Connection to Broader Reward Design Research
The HyperAgents approach to reward design through LLM-based code generation represents a distinct paradigm in the reward engineering literature. Traditional approaches include manual reward engineering (expert-designed reward functions), inverse reinforcement learning (inferring rewards from demonstrations), and RLHF (learning rewards from human preference comparisons). The HyperAgents approach, generating reward functions as Python code from natural language descriptions, adds a new dimension: automated reward engineering through code generation and self-improvement.
This approach has several advantages over traditional methods. It produces interpretable reward functions (human-readable Python code), supports rapid iteration (new reward functions can be generated in seconds), and can leverage the vast programming knowledge embedded in LLMs. The self-improvement loop adds the ability to automatically refine reward engineering strategies based on empirical results, potentially discovering design patterns that human engineers would not consider.
However, it also inherits limitations of LLM-based code generation: sensitivity to prompting, potential for syntactically valid but semantically incorrect code, and dependence on the model's training data for reward design intuitions. The self-improvement process must navigate these challenges while exploring the vast space of possible reward functions.
Frequently Asked Questions
What physics simulator does HyperAgents use for robotics evaluation?
HyperAgents uses the Genesis physics simulator, which provides GPU-accelerated rigid-body simulation for robot learning. The robotics domain simulates a Go2 quadruped robot with 4096 parallel environments running simultaneously on a single GPU. Genesis was chosen for its speed (enabling rapid policy training during evaluation), accurate contact dynamics, and support for massively parallel simulation needed for PPO training.
How does HyperAgents evaluate reward functions for robotics?
Evaluation runs a 20-second simulation using a PPO-trained policy. Each episode lasts 4 seconds (200 steps at dt=0.02). Fitness scores range from 0 to 1, with early termination if the robot's roll or pitch exceeds 10 degrees (indicating a fall). Speed commands are randomly sampled per episode to test policy robustness across different locomotion targets. The full evaluation pipeline, from reward function generation through PPO training to policy testing, is orchestrated by the EvaluatorManager class.

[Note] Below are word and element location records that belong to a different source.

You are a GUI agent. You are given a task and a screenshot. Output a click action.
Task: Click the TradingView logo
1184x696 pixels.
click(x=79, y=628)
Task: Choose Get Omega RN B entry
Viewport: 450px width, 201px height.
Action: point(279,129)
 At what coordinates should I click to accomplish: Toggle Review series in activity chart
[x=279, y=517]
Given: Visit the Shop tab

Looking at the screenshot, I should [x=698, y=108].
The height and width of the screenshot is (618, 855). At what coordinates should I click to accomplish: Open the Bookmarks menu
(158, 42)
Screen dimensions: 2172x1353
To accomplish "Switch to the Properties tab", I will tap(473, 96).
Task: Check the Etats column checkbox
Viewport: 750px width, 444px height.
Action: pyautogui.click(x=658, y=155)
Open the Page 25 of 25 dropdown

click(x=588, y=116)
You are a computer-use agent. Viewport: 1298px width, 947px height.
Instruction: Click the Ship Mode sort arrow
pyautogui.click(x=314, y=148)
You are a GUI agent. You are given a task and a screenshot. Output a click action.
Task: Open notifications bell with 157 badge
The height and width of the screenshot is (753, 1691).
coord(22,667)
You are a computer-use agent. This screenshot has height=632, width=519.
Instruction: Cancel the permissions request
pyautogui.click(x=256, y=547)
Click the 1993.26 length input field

What is the training vs test task for the robotics domain?
The training task is "walk forward" using the go2walking domain configuration. The meta agent optimizes the task agent's reward generation code based on walking performance. The test task is fundamentally different: zero-shot generation of reward functions to maximize torso height. This tests whether the agent has learned general reward engineering skills that transfer across objectives, rather than memorizing walking-specific reward templates.
How does HyperAgents handle GPU resources for robotics simulation?
The implementation includes a dedicated gpu_selector.py module for GPU resource management. Docker containers run with NVIDIA CUDA support using the nvidia/cuda base image, with configured CUDA library paths and EGL for headless rendering. This enables physics simulation and policy training on headless compute nodes without a display server, which is essential for automated evaluation during self-improvement iterations.